Mais je n’ai pas d’autres choix que d’accepter que quelque soit l’activité, ma marge de progrès est faible en dehors des progrès du débutant car je suis « sur-optimisé » et que j’ai loupé de nombreux apprentissages aux âges où il aurait fallu les faire.
Certains et certaines aiment dire qu’il n’est jamais trop tard pour réaliser ses rêves.
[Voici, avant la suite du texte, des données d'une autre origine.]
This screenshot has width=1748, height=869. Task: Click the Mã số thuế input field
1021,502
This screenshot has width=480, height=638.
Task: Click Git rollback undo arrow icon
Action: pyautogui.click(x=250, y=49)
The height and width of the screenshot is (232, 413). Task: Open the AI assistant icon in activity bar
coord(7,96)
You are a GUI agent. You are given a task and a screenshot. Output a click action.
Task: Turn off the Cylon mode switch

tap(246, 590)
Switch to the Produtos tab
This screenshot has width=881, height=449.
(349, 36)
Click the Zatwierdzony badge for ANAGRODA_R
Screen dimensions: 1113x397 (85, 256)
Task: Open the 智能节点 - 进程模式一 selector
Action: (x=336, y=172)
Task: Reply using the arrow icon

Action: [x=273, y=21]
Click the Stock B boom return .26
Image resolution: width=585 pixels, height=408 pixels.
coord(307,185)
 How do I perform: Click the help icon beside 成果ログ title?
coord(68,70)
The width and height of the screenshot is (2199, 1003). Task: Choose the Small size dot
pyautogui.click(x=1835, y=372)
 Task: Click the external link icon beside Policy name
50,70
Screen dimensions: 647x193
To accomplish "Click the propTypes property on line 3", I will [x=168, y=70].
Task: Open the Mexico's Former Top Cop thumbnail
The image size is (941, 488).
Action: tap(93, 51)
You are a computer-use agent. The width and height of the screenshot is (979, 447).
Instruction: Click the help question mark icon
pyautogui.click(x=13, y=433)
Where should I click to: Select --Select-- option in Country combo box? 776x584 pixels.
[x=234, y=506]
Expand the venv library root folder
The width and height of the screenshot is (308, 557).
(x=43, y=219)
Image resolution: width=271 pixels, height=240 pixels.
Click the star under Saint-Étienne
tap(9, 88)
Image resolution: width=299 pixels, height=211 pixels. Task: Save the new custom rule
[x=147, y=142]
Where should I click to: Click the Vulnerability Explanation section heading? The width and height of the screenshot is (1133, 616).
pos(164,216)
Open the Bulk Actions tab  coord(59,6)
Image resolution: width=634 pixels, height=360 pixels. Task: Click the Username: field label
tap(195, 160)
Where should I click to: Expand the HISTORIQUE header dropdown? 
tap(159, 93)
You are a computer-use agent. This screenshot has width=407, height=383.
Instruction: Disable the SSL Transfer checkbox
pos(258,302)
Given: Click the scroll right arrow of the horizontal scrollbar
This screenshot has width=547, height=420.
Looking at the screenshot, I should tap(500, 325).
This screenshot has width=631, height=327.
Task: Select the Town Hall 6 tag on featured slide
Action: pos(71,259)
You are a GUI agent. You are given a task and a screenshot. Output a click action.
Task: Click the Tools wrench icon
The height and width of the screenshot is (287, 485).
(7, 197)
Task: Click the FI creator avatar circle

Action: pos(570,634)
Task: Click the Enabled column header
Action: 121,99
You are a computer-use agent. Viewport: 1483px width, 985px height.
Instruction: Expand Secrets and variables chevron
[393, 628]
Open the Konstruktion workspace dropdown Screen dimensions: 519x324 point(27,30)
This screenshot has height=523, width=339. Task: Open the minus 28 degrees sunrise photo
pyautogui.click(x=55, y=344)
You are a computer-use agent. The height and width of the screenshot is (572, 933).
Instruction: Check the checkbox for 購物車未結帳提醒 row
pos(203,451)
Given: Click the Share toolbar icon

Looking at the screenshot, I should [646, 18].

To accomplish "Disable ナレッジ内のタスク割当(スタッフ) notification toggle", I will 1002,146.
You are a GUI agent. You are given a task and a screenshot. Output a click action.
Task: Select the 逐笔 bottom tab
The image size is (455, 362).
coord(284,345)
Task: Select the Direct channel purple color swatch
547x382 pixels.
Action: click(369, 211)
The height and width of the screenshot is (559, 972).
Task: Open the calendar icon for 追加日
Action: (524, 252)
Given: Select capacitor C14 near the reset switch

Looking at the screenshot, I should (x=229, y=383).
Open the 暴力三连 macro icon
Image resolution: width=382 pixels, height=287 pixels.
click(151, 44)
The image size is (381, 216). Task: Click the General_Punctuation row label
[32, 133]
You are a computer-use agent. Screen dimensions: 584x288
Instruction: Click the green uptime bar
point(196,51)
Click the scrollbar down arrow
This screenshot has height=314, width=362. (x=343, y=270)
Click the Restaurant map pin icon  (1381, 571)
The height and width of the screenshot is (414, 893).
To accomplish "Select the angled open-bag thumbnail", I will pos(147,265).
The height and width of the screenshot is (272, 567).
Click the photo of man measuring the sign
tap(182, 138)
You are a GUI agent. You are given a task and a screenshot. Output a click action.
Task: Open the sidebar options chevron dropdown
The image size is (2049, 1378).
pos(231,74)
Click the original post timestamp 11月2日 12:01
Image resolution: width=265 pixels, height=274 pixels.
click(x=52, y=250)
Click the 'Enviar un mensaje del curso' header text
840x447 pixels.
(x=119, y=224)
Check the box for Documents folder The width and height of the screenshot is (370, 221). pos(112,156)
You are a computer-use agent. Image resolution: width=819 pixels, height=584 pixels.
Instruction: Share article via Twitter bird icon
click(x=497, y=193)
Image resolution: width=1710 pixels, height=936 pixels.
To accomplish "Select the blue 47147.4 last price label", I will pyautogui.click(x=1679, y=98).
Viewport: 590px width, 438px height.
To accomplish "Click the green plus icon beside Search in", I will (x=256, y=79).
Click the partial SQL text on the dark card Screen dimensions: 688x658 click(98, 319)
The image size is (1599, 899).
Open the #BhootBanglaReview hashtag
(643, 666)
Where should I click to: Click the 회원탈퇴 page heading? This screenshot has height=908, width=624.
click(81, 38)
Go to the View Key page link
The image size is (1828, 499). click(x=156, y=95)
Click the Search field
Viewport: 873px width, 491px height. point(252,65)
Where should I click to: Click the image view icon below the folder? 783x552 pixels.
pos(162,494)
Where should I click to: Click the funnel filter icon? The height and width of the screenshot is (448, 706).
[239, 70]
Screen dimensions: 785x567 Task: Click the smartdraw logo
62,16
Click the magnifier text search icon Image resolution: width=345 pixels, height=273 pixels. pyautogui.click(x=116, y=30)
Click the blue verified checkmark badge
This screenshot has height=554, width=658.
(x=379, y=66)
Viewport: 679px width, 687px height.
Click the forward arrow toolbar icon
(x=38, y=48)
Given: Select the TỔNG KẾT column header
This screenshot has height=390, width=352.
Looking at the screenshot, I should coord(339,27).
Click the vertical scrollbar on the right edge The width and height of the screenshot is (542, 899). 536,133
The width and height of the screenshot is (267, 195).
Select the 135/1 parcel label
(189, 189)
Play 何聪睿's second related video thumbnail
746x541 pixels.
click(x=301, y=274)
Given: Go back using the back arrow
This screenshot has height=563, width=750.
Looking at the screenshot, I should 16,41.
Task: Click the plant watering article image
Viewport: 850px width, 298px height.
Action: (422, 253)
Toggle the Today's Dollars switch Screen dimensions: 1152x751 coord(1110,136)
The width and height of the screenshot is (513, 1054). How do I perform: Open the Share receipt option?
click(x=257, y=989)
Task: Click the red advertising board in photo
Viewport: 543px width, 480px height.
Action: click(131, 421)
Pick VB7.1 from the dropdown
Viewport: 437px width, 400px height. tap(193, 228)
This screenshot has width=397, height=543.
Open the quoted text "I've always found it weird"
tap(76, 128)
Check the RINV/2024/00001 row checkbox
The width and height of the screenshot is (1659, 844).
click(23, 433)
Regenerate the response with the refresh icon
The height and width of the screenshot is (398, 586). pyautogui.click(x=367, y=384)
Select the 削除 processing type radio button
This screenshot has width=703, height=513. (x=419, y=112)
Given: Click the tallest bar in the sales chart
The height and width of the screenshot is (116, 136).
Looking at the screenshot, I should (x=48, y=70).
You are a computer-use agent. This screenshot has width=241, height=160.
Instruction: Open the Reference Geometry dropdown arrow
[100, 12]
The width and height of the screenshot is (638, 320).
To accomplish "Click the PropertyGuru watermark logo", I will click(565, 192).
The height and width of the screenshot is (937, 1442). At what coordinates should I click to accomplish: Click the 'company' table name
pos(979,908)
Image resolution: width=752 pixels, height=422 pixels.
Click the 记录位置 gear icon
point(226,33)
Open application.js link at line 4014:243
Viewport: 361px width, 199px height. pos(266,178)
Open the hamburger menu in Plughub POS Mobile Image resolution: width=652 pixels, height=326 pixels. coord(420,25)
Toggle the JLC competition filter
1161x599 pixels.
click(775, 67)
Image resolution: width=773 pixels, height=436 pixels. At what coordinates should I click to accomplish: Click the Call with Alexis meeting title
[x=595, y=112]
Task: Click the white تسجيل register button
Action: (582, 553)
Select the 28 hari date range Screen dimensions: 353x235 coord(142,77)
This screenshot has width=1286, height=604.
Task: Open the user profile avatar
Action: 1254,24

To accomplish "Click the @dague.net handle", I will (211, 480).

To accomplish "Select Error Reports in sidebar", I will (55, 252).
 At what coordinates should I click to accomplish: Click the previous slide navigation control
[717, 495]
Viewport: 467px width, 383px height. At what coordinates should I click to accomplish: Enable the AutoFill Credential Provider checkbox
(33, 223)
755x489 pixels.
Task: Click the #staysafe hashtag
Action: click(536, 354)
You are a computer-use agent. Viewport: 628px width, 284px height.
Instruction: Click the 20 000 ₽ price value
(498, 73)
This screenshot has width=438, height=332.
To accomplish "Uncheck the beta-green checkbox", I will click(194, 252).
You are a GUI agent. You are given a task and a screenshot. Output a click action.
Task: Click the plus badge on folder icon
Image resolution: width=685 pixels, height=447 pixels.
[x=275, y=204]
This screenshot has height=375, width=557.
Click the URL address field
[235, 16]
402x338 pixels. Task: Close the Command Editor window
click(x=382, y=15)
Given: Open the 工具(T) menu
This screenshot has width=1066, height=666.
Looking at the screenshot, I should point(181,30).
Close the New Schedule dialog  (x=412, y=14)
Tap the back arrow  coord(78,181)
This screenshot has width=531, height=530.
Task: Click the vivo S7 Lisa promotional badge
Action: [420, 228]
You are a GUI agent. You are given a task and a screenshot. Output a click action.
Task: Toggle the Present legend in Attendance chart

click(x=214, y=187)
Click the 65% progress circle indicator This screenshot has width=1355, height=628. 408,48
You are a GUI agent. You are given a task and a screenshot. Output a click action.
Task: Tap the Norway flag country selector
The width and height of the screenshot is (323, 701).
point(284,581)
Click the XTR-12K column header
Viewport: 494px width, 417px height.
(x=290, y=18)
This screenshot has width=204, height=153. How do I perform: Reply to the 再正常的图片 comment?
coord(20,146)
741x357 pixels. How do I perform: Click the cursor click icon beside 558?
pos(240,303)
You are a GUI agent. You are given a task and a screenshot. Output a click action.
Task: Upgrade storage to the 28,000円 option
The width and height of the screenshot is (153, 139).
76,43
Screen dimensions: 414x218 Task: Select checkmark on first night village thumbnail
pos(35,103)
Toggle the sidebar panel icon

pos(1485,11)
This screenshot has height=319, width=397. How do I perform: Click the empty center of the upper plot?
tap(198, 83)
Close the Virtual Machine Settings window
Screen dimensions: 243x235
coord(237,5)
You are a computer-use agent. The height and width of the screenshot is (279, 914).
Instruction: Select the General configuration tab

C’est seulement une phrase débile exprimées par des gens qui n’y connaissent rien.
Il y a un âge pour tout, des périodes pour ci ou ca et celui de la performance poussée à son paroxysme n’est pas celui de la quarantaine, de la cinquantaine…
Il est celui de la vingtaine, à la rigueur de la trentaine en fonction des activités.
Et encore, on voit certains sportifs de haut niveau qui vont tenter pendant plus de 10 ans de réitérer la performance qu’ils ont fait par « enchantement » à 19 ans, sans savoir comment ni pourquoi.
Alors je me console en me disant que mon objectif chaque année est de faire mon nouveau record.
Que je m’entraine pour faire au mieux de ce que je peux faire.
C’est en quête de mon record de l’année que je m’entraine.
C’est moins sexy, moins motivant mais cela colle pour l’instant avec mon Spirit tout en me faisant prendre conscience que tout ceci n’est qu’un jeu dont j’édicte les règles et que finalement, je fais ce que je veux.
Celles-ci sont d’ailleurs sujettes à évoluer et il arrivera évidemment un moment où faire me contentera, me suffira car cela ne va pas aller en s’arrangeant.
Je ferais alors sans doute pour faire car cela suffira à me rendre heureux.
Parce que je n’aurais pas d’autres choix.
Car le vieillissement est inéluctable Mr Anderson !
La seule chose que l’on peut envisager, c’est de faire au mieux avec ce qu’on a.
Et finalement, c’est déjà pas mal et suffisant pour ne pas avoir de regrets.
En soi, ce n’est donc pas le résultat qui compte mais l’épanouissement que l’on prend à faire, à accomplir, à se projeter, à espérer sans oublier que tout ceci est un jeu dont on est déjà le héros.